**The task:**
From the text about the 1985 Alice in Wonderland TV movie, please list every film-crew role named in the scene description that opens at "As various gofers".

**Excerpted text:**
+--

Alice in Wonderland: Part One (1985)

Int. An MGM Studios Soundstage – Day


As various gofers and PA’s rush about, producer and “Master of Disaster” Irwin Allen approaches director Harry Harris as he lines up a shot. An elaborately decorated banquet hall featuring banners of white and red hang above a huge table covered in colorful goodies. Wildly-dressed characters make their way to the set while a large, scaly creature lurks in the shadows, waiting for its cue. Allen tentatively taps Harris on the shoulder. 


Irwin Allen

Excuse me, Harry? Don’t you think this might be a little too scary for a kids movie?


Harris, in a haze of creating, whips around. 


Harry Harris

FUCK ‘EM!


This completely fabricated behind-the-scenes moment from the batshit crazy 1985 TV movie Alice in Wonderland pretty much sums up my assumption regarding the creator's intentions when unleashing this weird-ass two-parter into the world. It was the 80’s after all, so films supposedly intended for children were hardcore. There’s a reason so many films from the 80’s are both beloved and deeply problematic. Somehow, during the decade of excess, movies and TV shows suddenly found themselves able to depict gloriously dark or inappropriate material at an alarming rate.

+--

**Raw data:**

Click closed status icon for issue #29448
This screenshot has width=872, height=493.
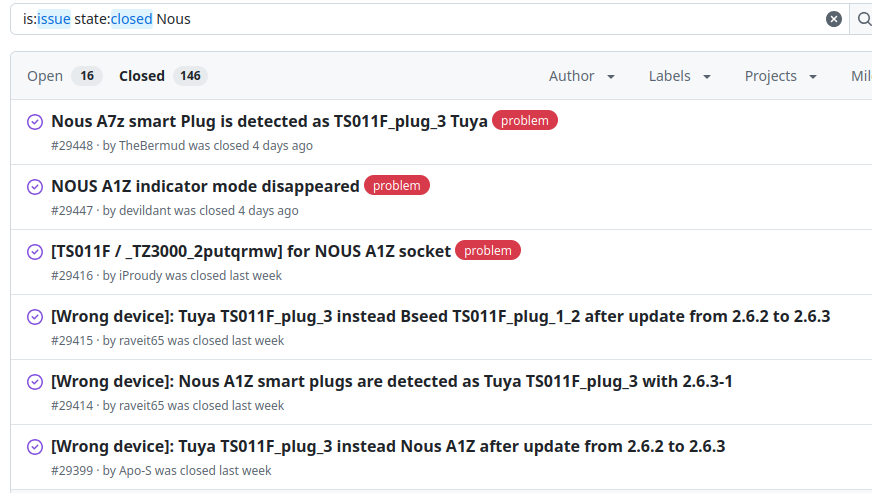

+--

**Finished exercise:**
- gofers
- PA’s
- producer
- director